Abstract

Vascular insulin resistance often precedes endothelial dysfunction in type 1 diabetes mellitus. Strategies to limit vascular dysfunction include intensive insulin therapy (4-9 mM) and aerobic training. To avoid the risk of hypoglycaemia, individuals often prescribed conventional insulin therapy (9-15 mM) and participate in resistance training.
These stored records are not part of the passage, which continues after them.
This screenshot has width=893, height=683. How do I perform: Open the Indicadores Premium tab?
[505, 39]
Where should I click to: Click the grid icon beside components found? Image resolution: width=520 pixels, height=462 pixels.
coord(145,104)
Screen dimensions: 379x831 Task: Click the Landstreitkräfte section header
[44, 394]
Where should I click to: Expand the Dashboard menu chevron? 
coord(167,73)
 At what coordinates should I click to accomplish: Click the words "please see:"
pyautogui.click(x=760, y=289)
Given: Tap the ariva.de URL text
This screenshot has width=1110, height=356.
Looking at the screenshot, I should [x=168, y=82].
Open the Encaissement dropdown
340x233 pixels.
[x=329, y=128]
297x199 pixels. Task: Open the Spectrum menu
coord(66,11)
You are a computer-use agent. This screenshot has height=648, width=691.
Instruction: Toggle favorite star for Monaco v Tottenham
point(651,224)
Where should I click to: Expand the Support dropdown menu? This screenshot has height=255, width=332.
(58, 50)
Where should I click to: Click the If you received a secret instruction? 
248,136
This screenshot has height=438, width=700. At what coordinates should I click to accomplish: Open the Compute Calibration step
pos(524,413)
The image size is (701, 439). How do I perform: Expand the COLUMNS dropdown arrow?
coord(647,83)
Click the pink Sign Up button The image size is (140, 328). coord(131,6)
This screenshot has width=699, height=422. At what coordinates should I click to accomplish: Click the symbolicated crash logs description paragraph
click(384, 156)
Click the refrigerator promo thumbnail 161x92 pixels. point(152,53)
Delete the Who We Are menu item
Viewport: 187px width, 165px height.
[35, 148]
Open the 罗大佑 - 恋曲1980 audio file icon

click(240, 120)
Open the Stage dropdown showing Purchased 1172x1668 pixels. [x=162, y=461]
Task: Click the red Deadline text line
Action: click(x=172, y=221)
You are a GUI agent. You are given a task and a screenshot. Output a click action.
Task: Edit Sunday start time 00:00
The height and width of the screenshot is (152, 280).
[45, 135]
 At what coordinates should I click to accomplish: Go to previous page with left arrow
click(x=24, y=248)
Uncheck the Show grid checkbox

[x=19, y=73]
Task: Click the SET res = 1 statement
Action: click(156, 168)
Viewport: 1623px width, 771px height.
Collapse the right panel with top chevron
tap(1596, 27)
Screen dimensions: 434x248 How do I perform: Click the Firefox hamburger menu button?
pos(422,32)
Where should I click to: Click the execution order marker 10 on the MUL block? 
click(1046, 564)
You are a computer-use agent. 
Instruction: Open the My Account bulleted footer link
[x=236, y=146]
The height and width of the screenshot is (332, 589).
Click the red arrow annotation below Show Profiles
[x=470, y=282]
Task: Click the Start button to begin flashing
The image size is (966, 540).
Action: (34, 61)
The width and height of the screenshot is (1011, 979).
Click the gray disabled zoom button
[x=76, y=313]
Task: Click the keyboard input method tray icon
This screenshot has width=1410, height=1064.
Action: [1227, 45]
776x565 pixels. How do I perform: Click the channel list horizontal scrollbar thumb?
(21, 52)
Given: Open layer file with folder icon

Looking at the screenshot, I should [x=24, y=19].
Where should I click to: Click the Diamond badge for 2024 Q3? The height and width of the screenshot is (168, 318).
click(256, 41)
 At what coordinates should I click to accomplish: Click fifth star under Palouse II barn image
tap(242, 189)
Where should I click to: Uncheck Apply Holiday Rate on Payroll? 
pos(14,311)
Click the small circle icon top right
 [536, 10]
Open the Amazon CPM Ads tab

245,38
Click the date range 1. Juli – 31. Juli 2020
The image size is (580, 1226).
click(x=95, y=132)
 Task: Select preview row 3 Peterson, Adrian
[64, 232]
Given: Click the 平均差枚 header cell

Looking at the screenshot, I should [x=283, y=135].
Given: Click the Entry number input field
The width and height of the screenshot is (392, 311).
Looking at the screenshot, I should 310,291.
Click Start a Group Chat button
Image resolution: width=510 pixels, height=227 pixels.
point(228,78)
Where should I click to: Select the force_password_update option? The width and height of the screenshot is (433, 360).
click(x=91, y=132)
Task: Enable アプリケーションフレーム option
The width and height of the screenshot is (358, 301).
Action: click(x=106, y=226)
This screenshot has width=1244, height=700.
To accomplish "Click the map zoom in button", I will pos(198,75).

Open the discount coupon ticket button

In a model of type 1 diabetes mellitus, this study examined insulin-induced vasomotor function in the aorta and femoral artery to determine (1) whether resistance training with conventional insulin therapy provides the same benefits as aerobic training with conventional insulin therapy, (2) whether aerobic training or resistance training, when paired with conventional insulin therapy, results in superior vasomotor function compared to intensive insulin therapy alone and (3) whether vessel-specific adaptations exist. Groups consisted of conventional insulin therapy, intensive insulin therapy, aerobic training with conventional insulin therapy and resistance training with conventional insulin therapy. Following multiple low doses of streptozotocin, male Sprague-Dawley rats were supplemented with insulin to maintain blood glucose concentrations (9-15 mM: conventional insulin therapy, aerobic training and resistance training; 4-9 mM: intensive insulin therapy) for 12 weeks. Aerobic training performed treadmill exercise and resistance training consisted of weighted climbing. Coinciding with increased Akt signalling, aerobic training resulted in enhanced insulin-induced vasorelaxation in the femoral artery. Intensive insulin therapy displayed increased mitogen-activated protein kinase signalling and no improvement in insulin-stimulated vasorelaxation compared to all other groups. These data suggest that aerobic training may be more beneficial for limiting the pathogenesis of vascular disease in type 1 diabetes mellitus than merely intensive insulin therapy.